Welcome to PyramidSWARM, a distributed AI-powered video generation system using the PyramidFlow model. This repository sets up a controller-worker architecture to process large-scale inference tasks across multiple GPUs, making it perfect for scalable AI workloads.
- Distributed Inference: Use one controller node and multiple worker nodes to split and process video generation tasks efficiently across multiple GPUs.
- Powered by PyTorch: Leverages PyTorch 2.4.1 with CUDA 12.4 and cuDNN 9 for optimized GPU computation.
- Gradio Interface: A simple web interface for interacting with the system, allowing you to submit prompts and customize inference parameters.
- Tagging and Metadata: Automatically adds tags and metadata to generated outputs.
- Docker and Docker Compose installed on your system.
- NVIDIA GPU drivers and CUDA support for running PyTorch with GPU acceleration.
- (Optional) Access to multiple machines for distributed workloads.
-
Clone the repository:
git clone https://github.com/djstompzone/PyramidSWARM.git cd PyramidSWARM
-
Build and run the containers:
docker-compose up --build
Once the system is running, visit the Gradio interface and enter your desired prompt and settings, such as:
- Resolution (High or Low)
- Temperature (Slider between 1-31)
- Guidance Scale (Slider between 1-15)
- Frames Per Second (Slider between 8-24)
The backend system will distribute the task across the available worker nodes, process it, and return the generated video.
- Gradio Frontend: A user-facing web interface to interact with PyramidSWARM.

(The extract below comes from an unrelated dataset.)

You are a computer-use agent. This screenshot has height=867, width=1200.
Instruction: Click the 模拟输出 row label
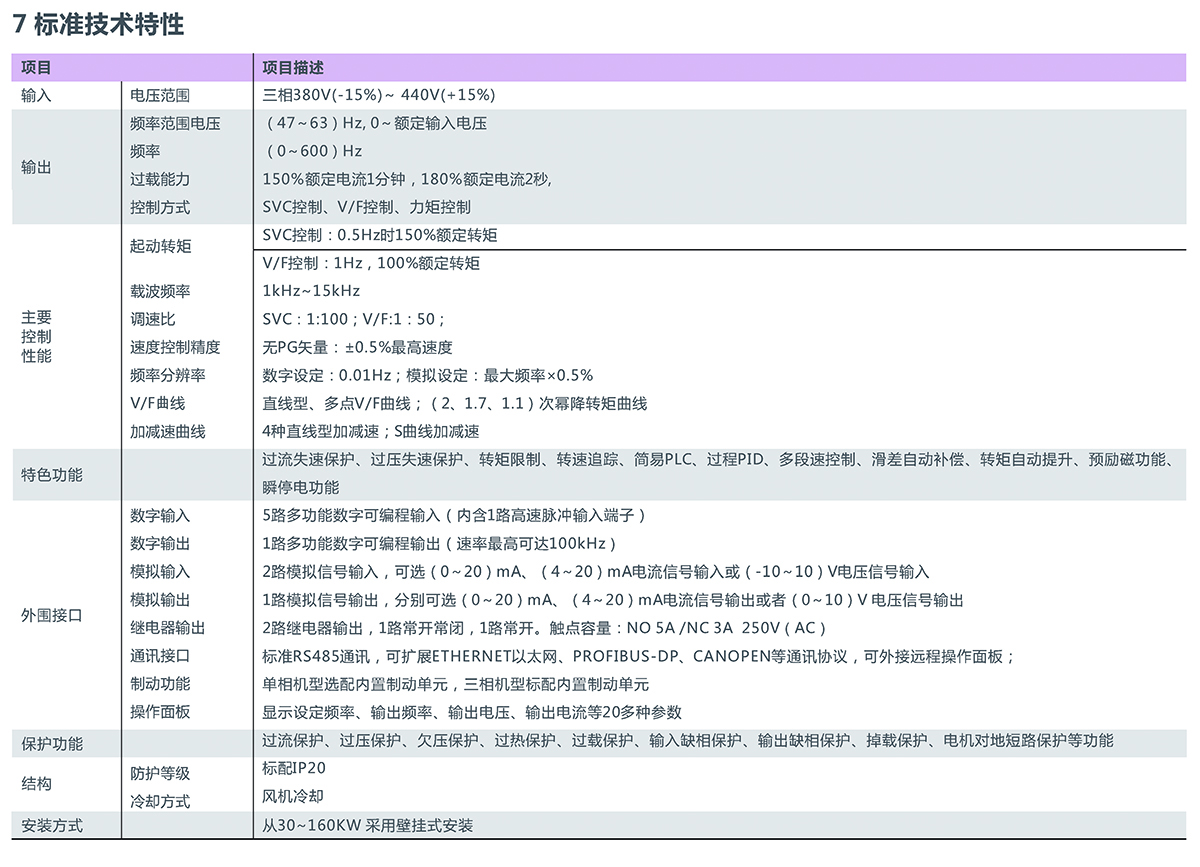[159, 600]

- Controller Node: Coordinates the inference tasks and distributes them to the worker nodes.
- Worker Nodes: Perform the actual AI processing and send results back to the controller.
- Redis: Used for managing task queues and coordinating the workload.
graph TD;
Gradio-->Controller;
Controller-->Worker1;
Controller-->Worker2;
Controller-->Worker3;
Controller-->Worker4;
Worker1-->Redis;
Worker2-->Redis;
Worker3-->Redis;
Worker4-->Redis;
Controller-->Redis;
This Mermaid diagram outlines the architecture of PyramidSWARM:
- Gradio handles user input and sends inference tasks to the Controller.
- The Controller splits tasks and assigns them to multiple Worker nodes.
- Redis helps manage the task queue, and all nodes interact with it for coordination.
- Controller Node: Distributes tasks and aggregates results.
- Worker Nodes: Perform inference tasks using the PyramidFlow model.
- Redis: Provides task management and job queuing.
- Gradio Frontend: Exposes the interface on port
7860
.
ROLE=controller
: Designates a container as the controller node.ROLE=worker
: Designates a container as a worker node.CUDA_VISIBLE_DEVICES
: Specifies which GPU to use for each container.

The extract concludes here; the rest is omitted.